Vampir-Horror-Roman Nr. 294: Der Totenlord

Vampir-Horror-Roman Nr. 294: Der Totenlord


Es geschah in der Südsee, nahe den Tonga-Inseln. Die riesige Höhle war von schrillen, disharmonischen Klängen erfüllt, Alte Weiber standen Spalier. Sie hatten ausgemergelte Körper, eine runzelige Haut, zahnlose Münder. Sie waren zitternde Greisinnen, für die jeder Tag, den sie noch leben durften, ein Geschenk darstellte. Sie klatschten in ihre knöchernen Hände und kicherten, als wären sie nicht normal. "Wieder eine!" kreischte eine der Greisinnen und lachte grell auf. "Der Totenlord ist unersättlich. Er kriegt nie genug." Die Alte, die neben ihr stand, raufte sich das strähnige Haar. Ihre Augen lagen in tiefen grauen Höhlen. Die Nase war eingesunken.
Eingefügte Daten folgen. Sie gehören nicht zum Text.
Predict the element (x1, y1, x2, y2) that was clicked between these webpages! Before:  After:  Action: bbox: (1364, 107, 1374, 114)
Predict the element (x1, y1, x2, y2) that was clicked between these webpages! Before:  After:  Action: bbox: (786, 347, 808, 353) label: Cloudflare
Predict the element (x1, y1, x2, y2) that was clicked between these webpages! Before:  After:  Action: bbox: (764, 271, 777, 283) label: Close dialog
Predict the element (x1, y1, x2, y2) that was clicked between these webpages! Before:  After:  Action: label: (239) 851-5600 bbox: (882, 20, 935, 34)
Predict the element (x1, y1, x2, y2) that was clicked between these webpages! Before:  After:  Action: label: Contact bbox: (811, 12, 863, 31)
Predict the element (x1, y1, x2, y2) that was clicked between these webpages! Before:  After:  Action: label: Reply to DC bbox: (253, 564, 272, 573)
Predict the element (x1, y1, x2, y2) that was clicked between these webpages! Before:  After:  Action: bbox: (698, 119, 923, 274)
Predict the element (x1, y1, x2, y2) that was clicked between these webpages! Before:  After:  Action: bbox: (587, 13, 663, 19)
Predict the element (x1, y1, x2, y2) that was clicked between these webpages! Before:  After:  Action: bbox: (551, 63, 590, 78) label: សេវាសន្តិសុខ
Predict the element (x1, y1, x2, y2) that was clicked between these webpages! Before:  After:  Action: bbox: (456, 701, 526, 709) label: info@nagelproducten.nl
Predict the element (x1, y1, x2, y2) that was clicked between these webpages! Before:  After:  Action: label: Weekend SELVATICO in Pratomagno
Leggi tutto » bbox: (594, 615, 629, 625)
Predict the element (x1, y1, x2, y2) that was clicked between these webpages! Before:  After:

Ihr Gesicht hatte Ähnlichkeit mit einem bleichen grinsenden Totenschädel. "Ja, ja, der Totenlord!" krächzte sie. "Möge unserem Herrn und Gebieter ein langes Leben beschieden sein!" Die Greisinnen stampften begeistert mit ihren nackten Füßen auf den Boden, als zwei kräftige Kerle mit finsteren Gesichtern und bronzefarbener Haut ein blutjunges Mädchen an ihnen vorbeiführten. Die Männer trugen um die Lenden einen Baumwollschurz. Sonst waren sie nackt. Wie Stahltrossen spannten sich ihre Muskeln unter der glänzenden Haut. Pamela, so hieß das blonde Mädchen, das sie mit festem Griff gepackt hatten, stemmte sich immer wieder verzweifelt gegen den Boden. "Weiter!" befahlen die Männer erbarmungslos. "Ja!" kreischten die Greisinnen. "Weiter! Vorwärts! Weiter!" Pamela bäumte sich im Griff der kräftigen Kerle entsetzt auf.